A block of data
——————————

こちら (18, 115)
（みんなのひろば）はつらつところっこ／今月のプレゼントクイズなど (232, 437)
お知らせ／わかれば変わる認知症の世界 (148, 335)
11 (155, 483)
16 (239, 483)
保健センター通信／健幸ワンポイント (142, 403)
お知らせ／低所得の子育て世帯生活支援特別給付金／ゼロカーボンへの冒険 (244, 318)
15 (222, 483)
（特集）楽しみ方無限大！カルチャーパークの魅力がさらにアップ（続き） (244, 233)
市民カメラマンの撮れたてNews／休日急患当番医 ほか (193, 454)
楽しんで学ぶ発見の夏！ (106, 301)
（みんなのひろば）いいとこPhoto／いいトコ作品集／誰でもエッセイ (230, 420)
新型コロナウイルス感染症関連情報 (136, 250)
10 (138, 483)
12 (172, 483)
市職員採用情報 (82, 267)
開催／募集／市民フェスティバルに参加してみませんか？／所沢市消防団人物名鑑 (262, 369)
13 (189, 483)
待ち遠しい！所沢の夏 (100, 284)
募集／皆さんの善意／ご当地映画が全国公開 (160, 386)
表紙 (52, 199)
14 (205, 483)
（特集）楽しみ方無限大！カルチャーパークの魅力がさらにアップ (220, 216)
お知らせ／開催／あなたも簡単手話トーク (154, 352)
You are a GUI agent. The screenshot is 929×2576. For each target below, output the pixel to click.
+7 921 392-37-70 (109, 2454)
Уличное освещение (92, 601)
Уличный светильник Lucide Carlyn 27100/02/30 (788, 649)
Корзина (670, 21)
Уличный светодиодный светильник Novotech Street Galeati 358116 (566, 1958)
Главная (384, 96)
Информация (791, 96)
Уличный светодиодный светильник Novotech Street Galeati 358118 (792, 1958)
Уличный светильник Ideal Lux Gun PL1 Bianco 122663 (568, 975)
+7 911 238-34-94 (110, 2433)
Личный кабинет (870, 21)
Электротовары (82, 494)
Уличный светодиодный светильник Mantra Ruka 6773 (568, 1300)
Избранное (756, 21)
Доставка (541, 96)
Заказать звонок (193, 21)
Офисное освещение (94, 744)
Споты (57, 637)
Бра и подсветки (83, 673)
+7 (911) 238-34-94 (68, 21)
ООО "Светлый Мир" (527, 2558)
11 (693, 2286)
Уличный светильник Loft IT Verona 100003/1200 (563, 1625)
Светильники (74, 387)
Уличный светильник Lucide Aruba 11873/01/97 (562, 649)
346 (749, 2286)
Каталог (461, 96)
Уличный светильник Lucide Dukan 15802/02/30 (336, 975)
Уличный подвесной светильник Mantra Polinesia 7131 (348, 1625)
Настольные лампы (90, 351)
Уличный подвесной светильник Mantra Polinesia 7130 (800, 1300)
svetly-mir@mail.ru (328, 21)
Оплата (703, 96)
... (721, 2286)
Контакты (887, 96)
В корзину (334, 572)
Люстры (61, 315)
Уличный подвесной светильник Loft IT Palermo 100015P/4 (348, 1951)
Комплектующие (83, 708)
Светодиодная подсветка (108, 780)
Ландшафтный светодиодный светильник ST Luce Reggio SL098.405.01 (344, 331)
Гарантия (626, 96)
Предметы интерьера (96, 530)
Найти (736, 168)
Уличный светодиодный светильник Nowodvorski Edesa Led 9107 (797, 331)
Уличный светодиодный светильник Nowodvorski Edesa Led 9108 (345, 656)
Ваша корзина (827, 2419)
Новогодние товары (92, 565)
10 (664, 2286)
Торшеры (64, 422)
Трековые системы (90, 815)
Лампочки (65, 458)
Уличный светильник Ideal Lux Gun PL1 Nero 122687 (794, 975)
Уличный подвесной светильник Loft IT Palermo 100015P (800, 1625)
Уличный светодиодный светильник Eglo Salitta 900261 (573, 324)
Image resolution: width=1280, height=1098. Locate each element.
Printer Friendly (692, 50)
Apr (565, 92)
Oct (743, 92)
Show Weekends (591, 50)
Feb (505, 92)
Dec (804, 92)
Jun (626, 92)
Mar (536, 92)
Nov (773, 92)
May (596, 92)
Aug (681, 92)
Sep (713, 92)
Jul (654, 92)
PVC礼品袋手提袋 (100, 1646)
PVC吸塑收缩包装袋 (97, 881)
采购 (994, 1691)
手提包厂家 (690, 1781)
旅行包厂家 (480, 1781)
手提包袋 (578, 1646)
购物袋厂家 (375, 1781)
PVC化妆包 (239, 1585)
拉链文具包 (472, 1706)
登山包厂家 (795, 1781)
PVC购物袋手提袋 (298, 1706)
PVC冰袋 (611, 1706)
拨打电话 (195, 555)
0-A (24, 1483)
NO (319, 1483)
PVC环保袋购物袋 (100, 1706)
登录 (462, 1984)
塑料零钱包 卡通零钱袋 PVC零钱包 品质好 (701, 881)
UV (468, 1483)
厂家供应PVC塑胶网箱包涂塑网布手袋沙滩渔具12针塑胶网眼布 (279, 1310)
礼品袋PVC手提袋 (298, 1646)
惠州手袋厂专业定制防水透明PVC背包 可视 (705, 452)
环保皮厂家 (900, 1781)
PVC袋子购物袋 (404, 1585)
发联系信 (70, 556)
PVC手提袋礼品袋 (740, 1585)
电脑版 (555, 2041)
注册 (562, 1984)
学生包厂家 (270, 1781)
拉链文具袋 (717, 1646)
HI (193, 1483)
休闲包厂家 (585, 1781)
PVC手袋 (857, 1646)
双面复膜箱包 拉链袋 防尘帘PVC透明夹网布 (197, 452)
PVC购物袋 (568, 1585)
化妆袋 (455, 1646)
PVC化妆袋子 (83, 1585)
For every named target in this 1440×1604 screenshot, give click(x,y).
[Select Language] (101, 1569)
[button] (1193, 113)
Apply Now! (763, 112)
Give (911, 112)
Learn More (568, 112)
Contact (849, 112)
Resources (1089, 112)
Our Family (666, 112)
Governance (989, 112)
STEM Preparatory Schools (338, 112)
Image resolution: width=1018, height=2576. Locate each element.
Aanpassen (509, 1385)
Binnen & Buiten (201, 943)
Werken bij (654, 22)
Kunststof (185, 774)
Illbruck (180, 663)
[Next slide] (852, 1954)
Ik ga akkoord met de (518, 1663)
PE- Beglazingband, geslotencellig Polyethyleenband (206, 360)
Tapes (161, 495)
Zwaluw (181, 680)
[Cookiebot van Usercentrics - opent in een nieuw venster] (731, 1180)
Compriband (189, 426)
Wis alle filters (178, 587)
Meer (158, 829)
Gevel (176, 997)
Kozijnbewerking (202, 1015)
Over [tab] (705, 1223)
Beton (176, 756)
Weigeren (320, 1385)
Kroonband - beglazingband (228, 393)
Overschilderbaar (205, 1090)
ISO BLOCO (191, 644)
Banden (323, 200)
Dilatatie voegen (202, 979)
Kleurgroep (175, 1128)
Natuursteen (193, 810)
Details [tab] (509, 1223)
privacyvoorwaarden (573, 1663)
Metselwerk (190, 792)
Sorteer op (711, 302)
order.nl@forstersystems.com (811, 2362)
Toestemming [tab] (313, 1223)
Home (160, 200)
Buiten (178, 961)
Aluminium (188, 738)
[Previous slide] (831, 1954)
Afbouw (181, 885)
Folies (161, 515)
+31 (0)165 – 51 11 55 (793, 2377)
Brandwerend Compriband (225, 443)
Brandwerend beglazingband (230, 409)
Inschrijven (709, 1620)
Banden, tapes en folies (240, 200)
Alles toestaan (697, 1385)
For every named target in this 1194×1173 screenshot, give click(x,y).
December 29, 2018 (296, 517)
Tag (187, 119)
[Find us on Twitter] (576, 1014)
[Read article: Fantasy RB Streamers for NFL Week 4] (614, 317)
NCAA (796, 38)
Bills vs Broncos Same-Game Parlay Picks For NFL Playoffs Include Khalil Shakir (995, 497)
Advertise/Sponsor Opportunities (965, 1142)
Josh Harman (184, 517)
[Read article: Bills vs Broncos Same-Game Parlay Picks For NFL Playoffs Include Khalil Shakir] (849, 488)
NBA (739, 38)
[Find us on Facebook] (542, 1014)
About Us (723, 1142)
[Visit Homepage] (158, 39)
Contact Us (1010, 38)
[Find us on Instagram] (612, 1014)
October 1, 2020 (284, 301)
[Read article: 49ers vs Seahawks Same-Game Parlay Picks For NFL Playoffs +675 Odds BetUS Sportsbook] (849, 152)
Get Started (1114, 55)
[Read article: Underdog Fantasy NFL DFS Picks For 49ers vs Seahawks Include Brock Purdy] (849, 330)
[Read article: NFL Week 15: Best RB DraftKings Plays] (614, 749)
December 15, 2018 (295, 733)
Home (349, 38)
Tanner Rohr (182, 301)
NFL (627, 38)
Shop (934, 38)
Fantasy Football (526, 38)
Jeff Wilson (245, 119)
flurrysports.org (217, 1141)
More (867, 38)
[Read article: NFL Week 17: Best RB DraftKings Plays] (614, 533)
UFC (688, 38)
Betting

——————————

What this task involves
Reproduce the lines from the very first one down to the line containing "Светильники (74, 387)", including both of those lines.

Output of the task
こちら (18, 115)
（みんなのひろば）はつらつところっこ／今月のプレゼントクイズなど (232, 437)
お知らせ／わかれば変わる認知症の世界 (148, 335)
11 (155, 483)
16 (239, 483)
保健センター通信／健幸ワンポイント (142, 403)
お知らせ／低所得の子育て世帯生活支援特別給付金／ゼロカーボンへの冒険 (244, 318)
15 (222, 483)
（特集）楽しみ方無限大！カルチャーパークの魅力がさらにアップ（続き） (244, 233)
市民カメラマンの撮れたてNews／休日急患当番医 ほか (193, 454)
楽しんで学ぶ発見の夏！ (106, 301)
（みんなのひろば）いいとこPhoto／いいトコ作品集／誰でもエッセイ (230, 420)
新型コロナウイルス感染症関連情報 (136, 250)
10 (138, 483)
12 (172, 483)
市職員採用情報 (82, 267)
開催／募集／市民フェスティバルに参加してみませんか？／所沢市消防団人物名鑑 (262, 369)
13 (189, 483)
待ち遠しい！所沢の夏 (100, 284)
募集／皆さんの善意／ご当地映画が全国公開 (160, 386)
表紙 (52, 199)
14 (205, 483)
（特集）楽しみ方無限大！カルチャーパークの魅力がさらにアップ (220, 216)
お知らせ／開催／あなたも簡単手話トーク (154, 352)
You are a GUI agent. The screenshot is 929×2576. For each target below, output the pixel to click.
+7 921 392-37-70 (109, 2454)
Уличное освещение (92, 601)
Уличный светильник Lucide Carlyn 27100/02/30 (788, 649)
Корзина (670, 21)
Уличный светодиодный светильник Novotech Street Galeati 358116 (566, 1958)
Главная (384, 96)
Информация (791, 96)
Уличный светодиодный светильник Novotech Street Galeati 358118 (792, 1958)
Уличный светильник Ideal Lux Gun PL1 Bianco 122663 (568, 975)
+7 911 238-34-94 (110, 2433)
Личный кабинет (870, 21)
Электротовары (82, 494)
Уличный светодиодный светильник Mantra Ruka 6773 (568, 1300)
Избранное (756, 21)
Доставка (541, 96)
Заказать звонок (193, 21)
Офисное освещение (94, 744)
Споты (57, 637)
Бра и подсветки (83, 673)
+7 (911) 238-34-94 (68, 21)
ООО "Светлый Мир" (527, 2558)
11 (693, 2286)
Уличный светильник Loft IT Verona 100003/1200 (563, 1625)
Светильники (74, 387)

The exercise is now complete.